Fortunately, the studio keeps very complete records and many samples of dials from the past. Among them there were a few that had been designed with the irregular, uneven surfaces that they now sought to create but whether these dials could, at the same time, have the texture of fresh snow on the mountains was far from certain. However, the attention of the leader of the studio was attracted by one sample from 1971. Although the watch that carried this dial was not known at that time and although, since it was from the early 70s, it was obviously too small, it had the right texture and, as it were, the look of the mountains. So they set to work. A new, larger die had to be fabricated. First, hand tools were used to carve a copper electrode. This was then transferred to a mold made of a steel alloy to fabricate a stamping die. With a force of 200 metric tons, this die was used to stamp a brass plate that would form the base for the dial.

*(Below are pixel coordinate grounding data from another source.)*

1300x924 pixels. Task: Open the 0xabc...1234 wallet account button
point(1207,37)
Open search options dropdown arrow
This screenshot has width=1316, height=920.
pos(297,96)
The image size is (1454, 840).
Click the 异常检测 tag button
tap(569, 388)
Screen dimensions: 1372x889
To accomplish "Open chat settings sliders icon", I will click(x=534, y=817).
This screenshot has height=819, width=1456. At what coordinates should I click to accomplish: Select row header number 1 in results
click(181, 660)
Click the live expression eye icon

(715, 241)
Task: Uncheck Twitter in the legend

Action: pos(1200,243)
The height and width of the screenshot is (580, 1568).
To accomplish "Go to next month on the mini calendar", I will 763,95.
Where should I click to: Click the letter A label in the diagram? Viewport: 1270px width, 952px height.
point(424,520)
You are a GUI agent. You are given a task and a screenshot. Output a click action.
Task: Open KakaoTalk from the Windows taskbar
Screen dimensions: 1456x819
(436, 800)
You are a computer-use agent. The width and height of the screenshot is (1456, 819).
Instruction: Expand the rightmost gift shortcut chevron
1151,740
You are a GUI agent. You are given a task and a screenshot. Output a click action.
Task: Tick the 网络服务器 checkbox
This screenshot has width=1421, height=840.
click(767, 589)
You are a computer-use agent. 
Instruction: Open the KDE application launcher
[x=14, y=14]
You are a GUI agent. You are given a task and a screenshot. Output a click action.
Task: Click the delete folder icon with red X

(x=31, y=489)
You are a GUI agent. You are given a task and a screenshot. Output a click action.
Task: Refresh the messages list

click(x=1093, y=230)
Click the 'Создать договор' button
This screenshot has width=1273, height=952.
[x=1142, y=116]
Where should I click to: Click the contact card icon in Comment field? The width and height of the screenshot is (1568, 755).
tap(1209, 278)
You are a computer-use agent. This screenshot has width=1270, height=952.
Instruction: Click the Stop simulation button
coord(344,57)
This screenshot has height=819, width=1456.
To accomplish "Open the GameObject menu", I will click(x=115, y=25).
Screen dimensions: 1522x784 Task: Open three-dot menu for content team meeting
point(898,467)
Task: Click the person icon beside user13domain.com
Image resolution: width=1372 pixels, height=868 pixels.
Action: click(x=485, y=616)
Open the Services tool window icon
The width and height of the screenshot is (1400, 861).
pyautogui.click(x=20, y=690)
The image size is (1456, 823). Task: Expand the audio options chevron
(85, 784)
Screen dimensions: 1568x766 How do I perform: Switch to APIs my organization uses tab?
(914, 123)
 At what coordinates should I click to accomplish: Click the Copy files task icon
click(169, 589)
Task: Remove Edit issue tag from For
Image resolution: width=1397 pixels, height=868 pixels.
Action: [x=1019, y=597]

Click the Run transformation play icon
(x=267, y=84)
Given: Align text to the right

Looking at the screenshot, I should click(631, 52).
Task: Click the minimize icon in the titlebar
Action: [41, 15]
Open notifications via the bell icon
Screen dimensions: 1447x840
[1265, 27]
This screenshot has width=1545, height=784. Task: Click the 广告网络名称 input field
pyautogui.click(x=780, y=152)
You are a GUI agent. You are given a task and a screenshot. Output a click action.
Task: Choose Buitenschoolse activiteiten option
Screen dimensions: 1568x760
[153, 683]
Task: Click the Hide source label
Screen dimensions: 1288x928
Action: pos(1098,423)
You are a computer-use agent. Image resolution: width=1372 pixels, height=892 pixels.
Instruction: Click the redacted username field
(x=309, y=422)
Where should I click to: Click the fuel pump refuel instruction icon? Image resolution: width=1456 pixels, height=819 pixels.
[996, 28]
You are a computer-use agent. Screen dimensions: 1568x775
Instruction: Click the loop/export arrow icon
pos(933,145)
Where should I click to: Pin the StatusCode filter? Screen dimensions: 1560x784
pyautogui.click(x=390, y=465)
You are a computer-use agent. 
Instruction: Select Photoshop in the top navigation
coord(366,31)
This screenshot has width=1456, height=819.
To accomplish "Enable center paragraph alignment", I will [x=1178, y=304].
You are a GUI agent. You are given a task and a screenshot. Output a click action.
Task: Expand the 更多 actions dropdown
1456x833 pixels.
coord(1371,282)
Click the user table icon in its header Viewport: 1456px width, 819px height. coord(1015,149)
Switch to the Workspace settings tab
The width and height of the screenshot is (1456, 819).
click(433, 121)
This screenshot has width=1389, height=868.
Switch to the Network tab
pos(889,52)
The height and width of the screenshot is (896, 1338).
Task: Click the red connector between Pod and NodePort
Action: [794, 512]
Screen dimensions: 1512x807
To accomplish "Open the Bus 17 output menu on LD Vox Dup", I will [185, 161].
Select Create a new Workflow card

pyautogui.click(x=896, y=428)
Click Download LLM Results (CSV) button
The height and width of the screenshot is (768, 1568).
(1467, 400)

So far, so good but now came the tough part. How could they make this base as white as fresh snow? Simply painting it white was not the answer, as paint would fill in the irregularities and smooth out the surface. Reducing the amount of paint, on the other hand, would prevent it from becoming pure white. After a long process of experimentation, trial and error, the team decided to study a method using silver plating. Because silver has the highest visible light reflection rate of all metals and because the plating is in pure silver, the team thought that its appearance could be as white as mountain snow, even on a textured surface. By testing different plating solutions, by varying the level of current and by changing the immersion time for the silver plating process, the team sought to identify the perfect thickness of the silver, to tolerances of one micron, that would achieve the desired purity of white without losing the quality of the texture of the dial. Eventually, they created one prototype with which they were pleased. It was perhaps the first pure white dial that did not use anything with a white color in its manufacture and it had one property above all others that endeared it to the Grand Seiko team; as its total area, because of its uneven surface, was larger than that of a flat dial, it received and reflected more light, from all directions. This gives the dial the sense of being even whiter than white and adds to the “sparkle of quality” that has always been central to the Grand Seiko style.